Aim: Retype everything from the start of the listing down through the line containing "Action: coord(175,1521)", keeping every line unchanged and leaving out the pictures.

Rows showing where targets appear

***

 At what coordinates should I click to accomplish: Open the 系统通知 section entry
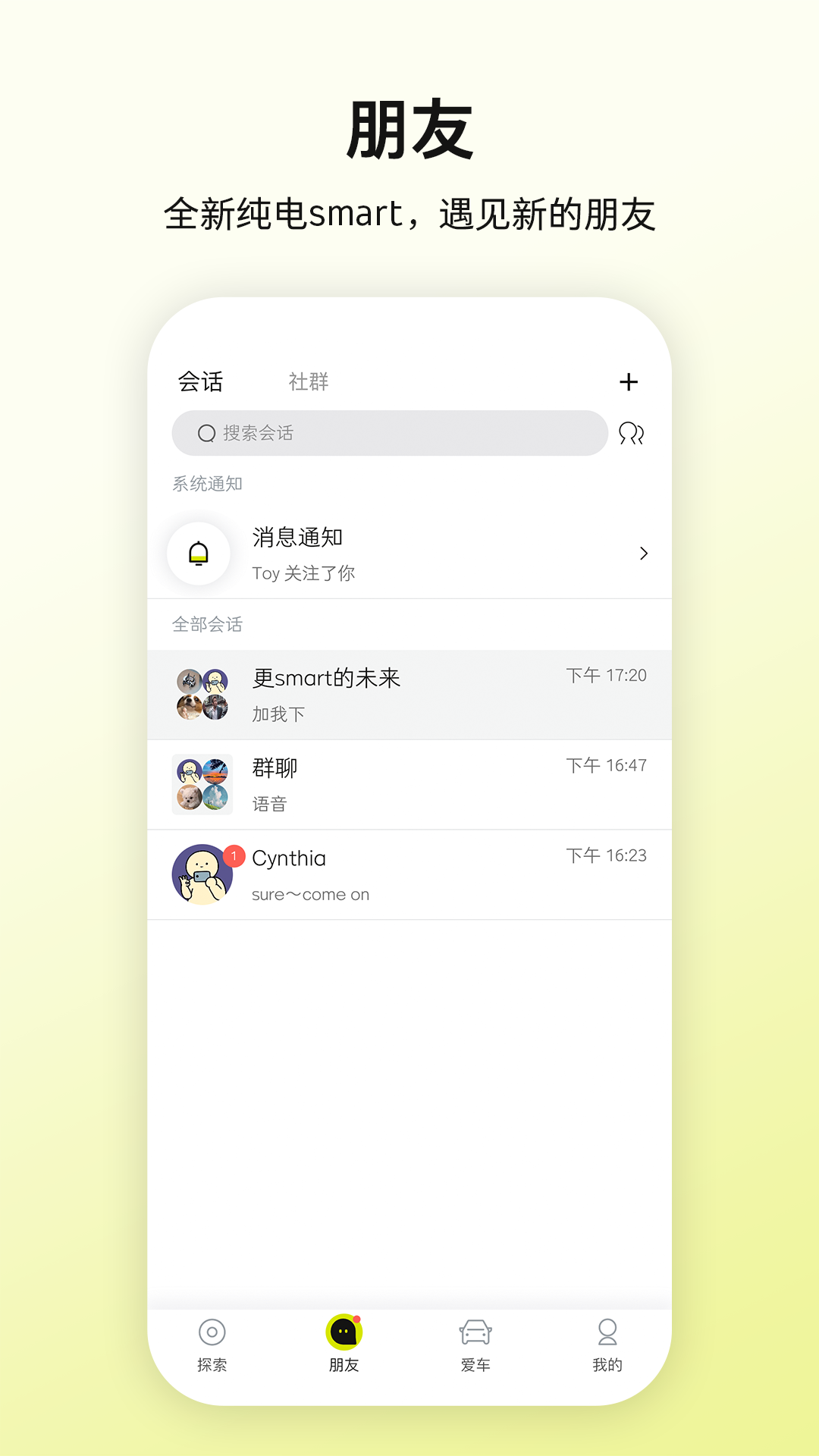pyautogui.click(x=208, y=483)
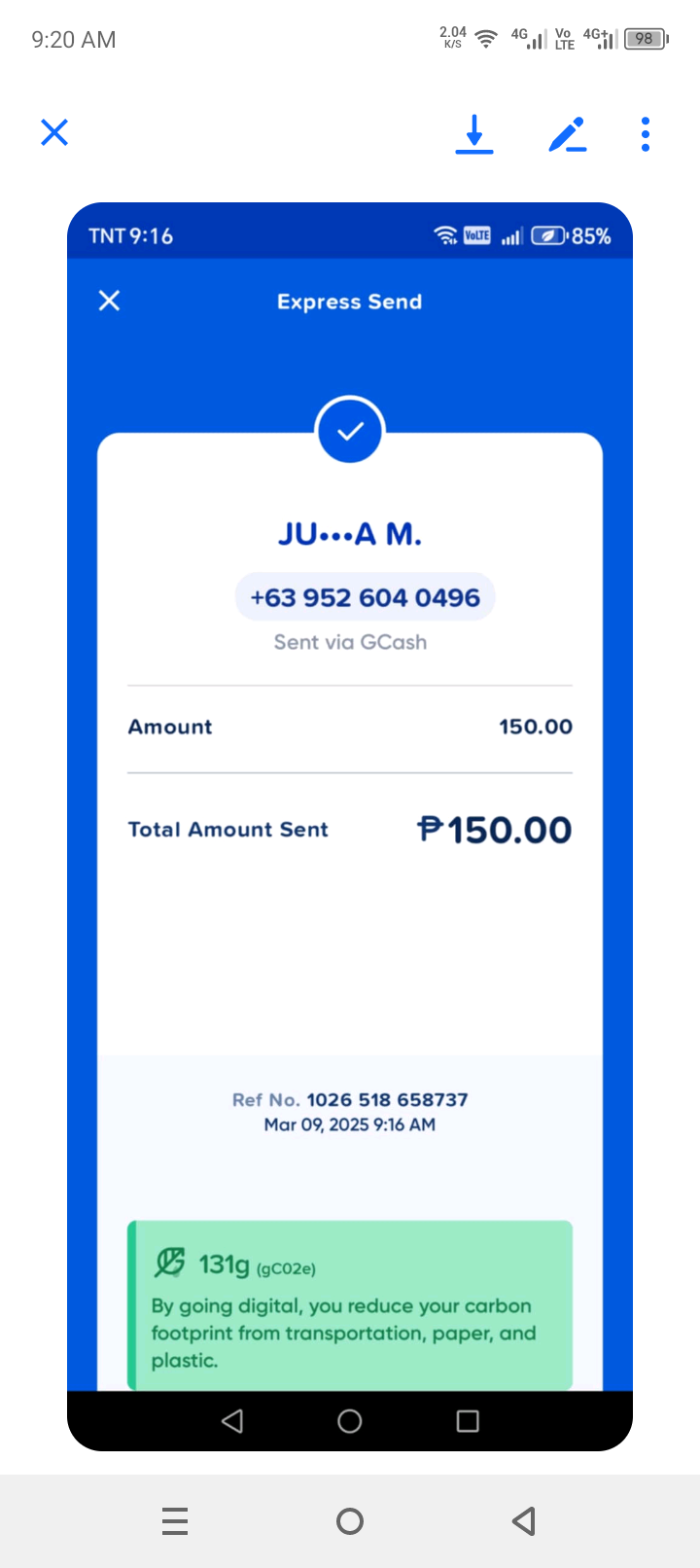700x1568 pixels.
Task: Open recent apps with the three-line button
Action: coord(175,1521)
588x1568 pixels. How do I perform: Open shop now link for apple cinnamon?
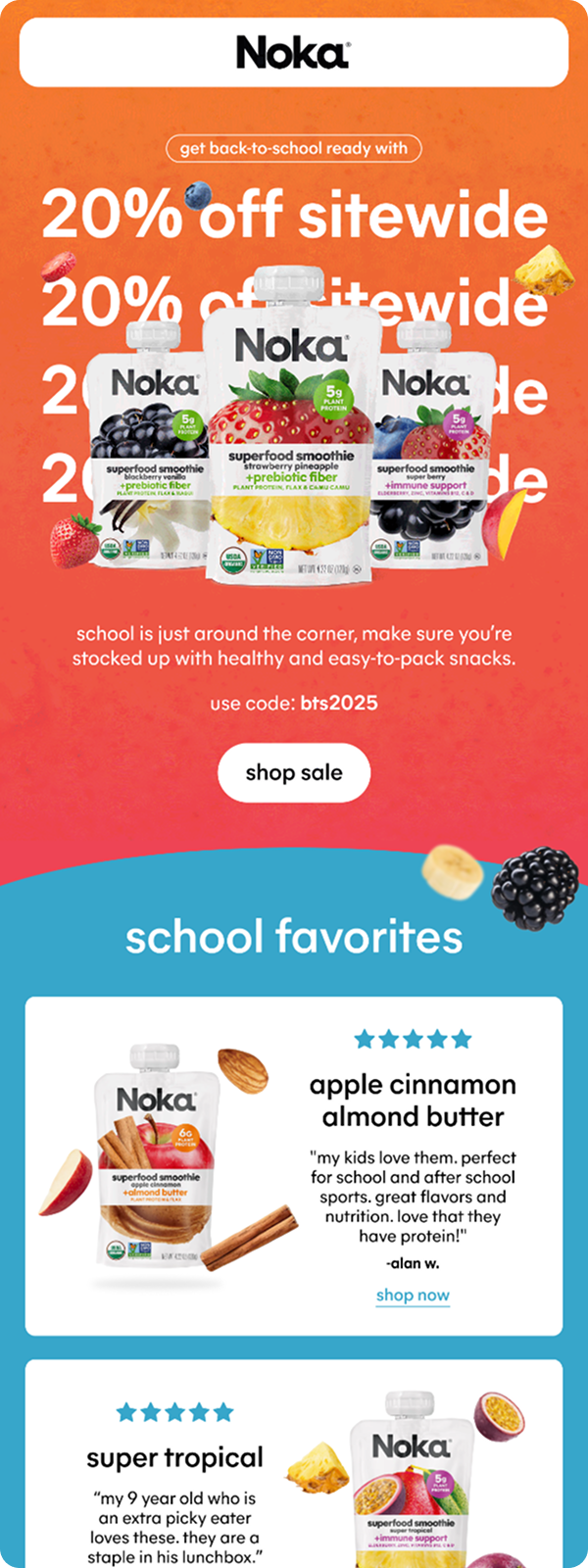[413, 1295]
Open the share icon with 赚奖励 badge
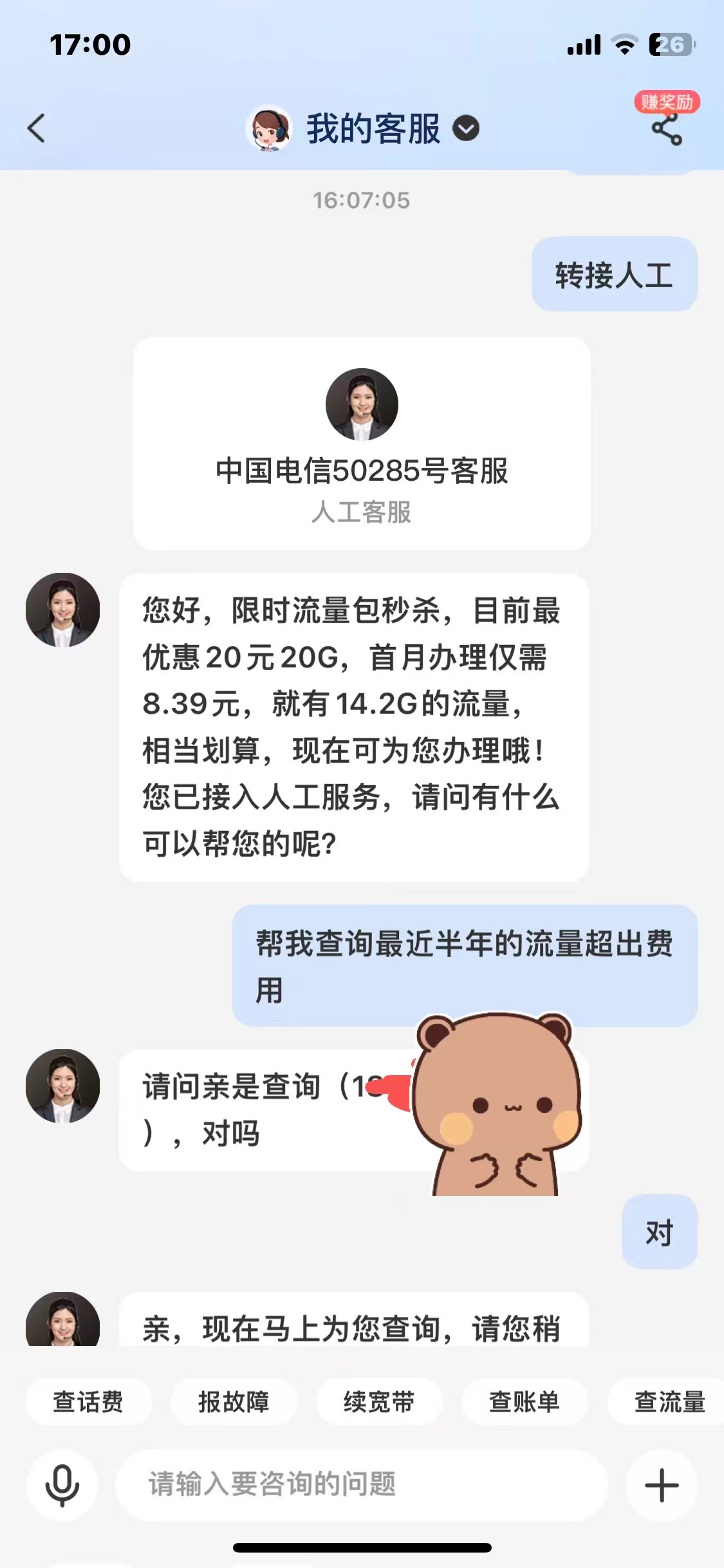Screen dimensions: 724x1568 pyautogui.click(x=667, y=128)
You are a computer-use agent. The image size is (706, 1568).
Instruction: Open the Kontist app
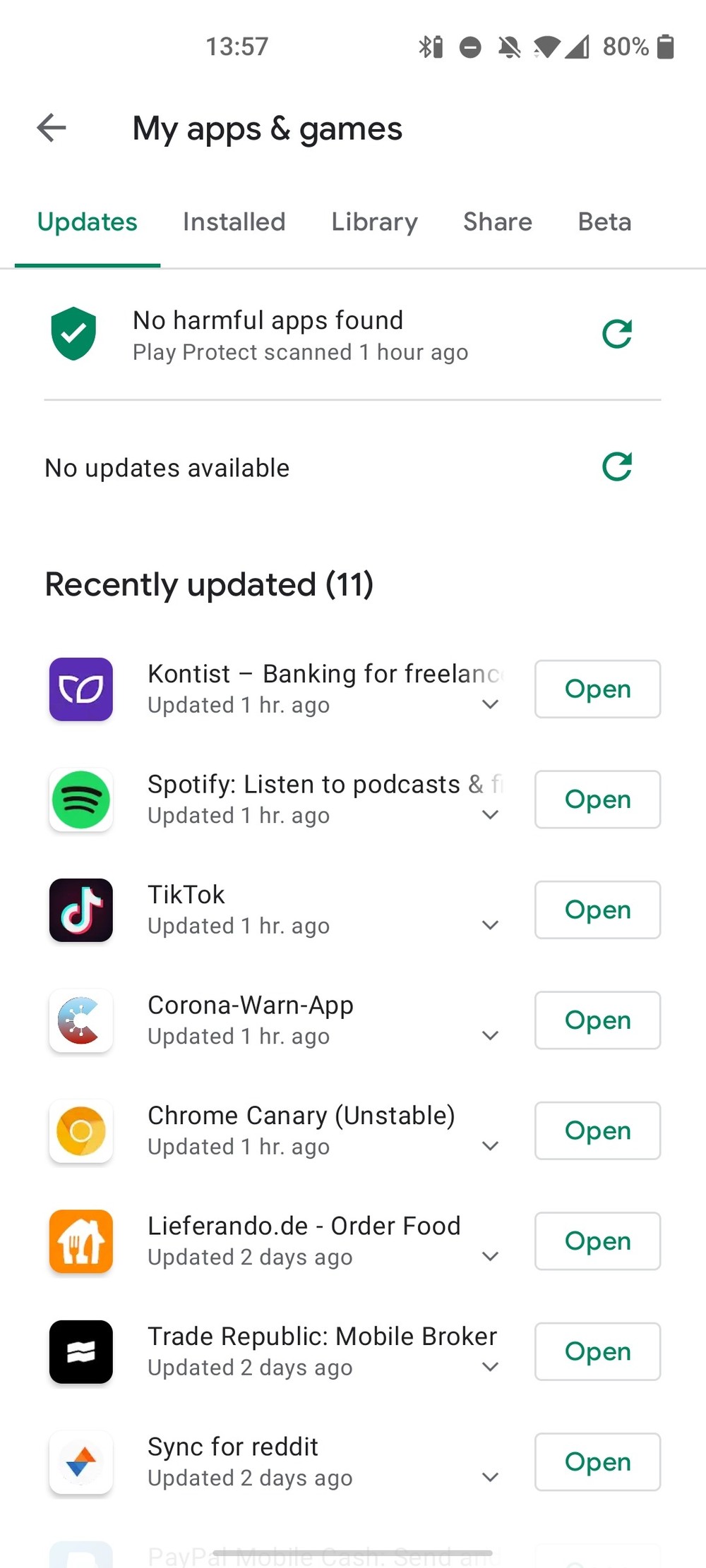coord(597,689)
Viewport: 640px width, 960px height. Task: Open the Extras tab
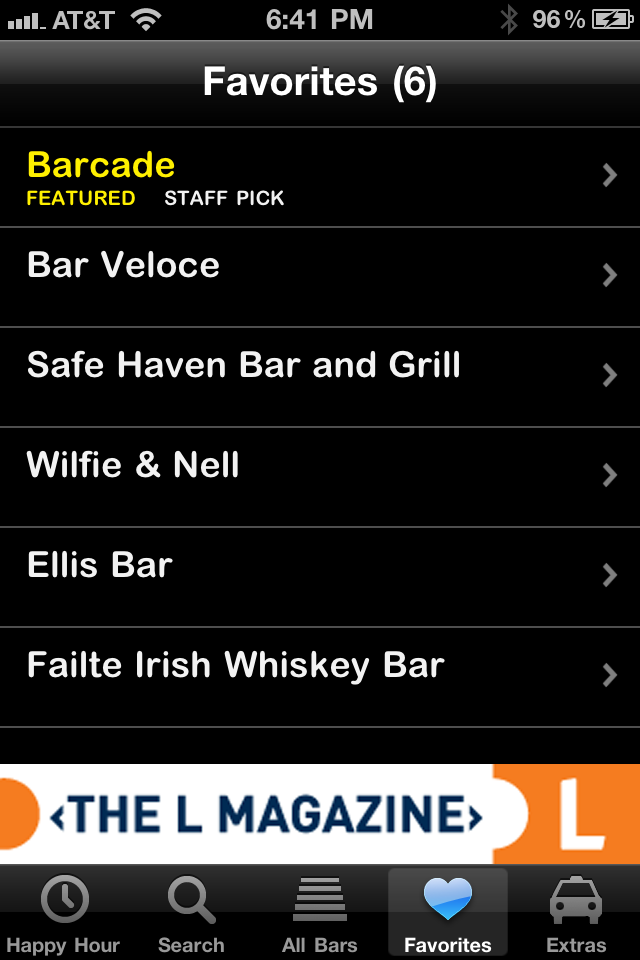click(x=576, y=914)
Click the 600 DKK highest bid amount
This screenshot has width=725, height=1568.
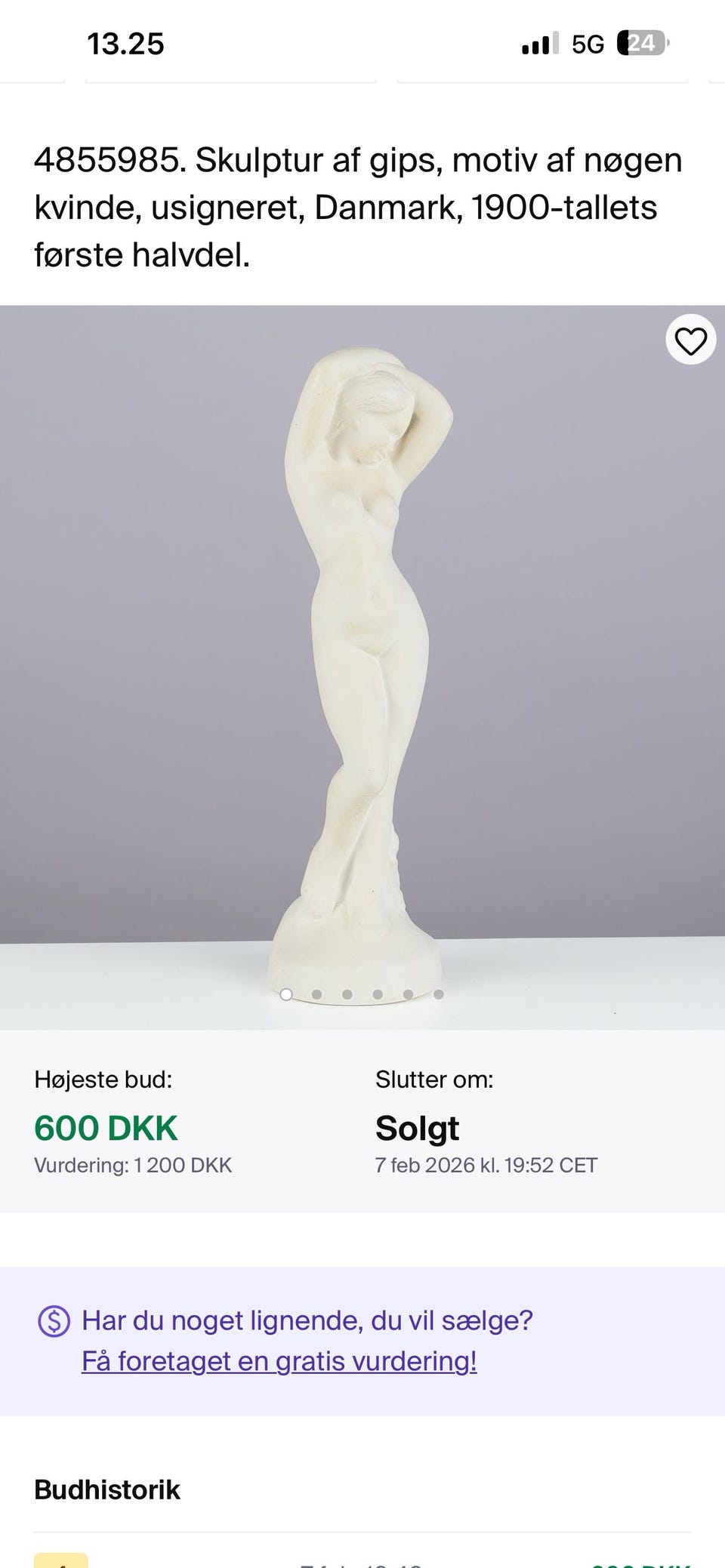coord(105,1127)
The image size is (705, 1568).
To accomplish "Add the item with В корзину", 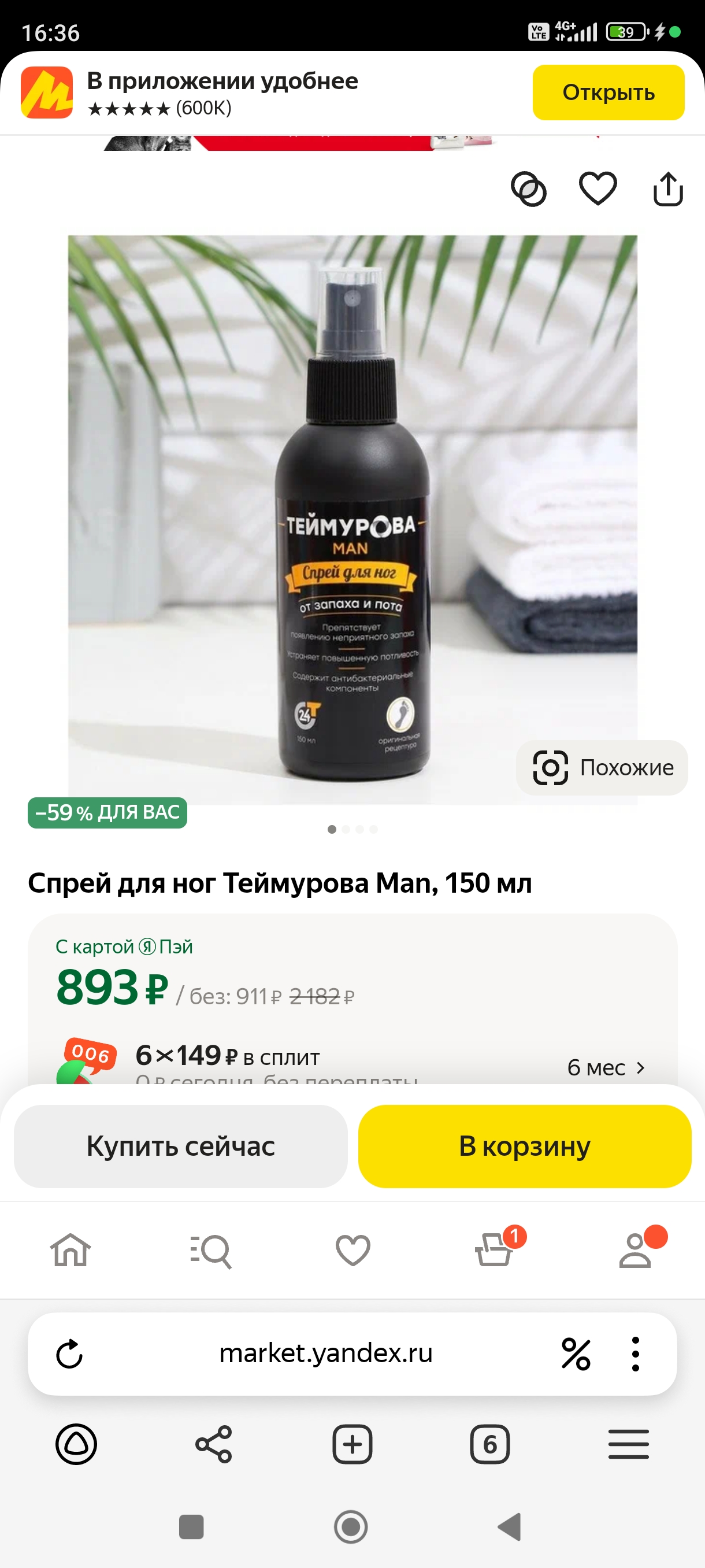I will click(524, 1145).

***

Response:
 At what coordinates should I click to accomplish: Open the 系统通知 section entry
pyautogui.click(x=208, y=483)
700x1568 pixels.
Task: Open recent apps with the three-line button
Action: coord(175,1521)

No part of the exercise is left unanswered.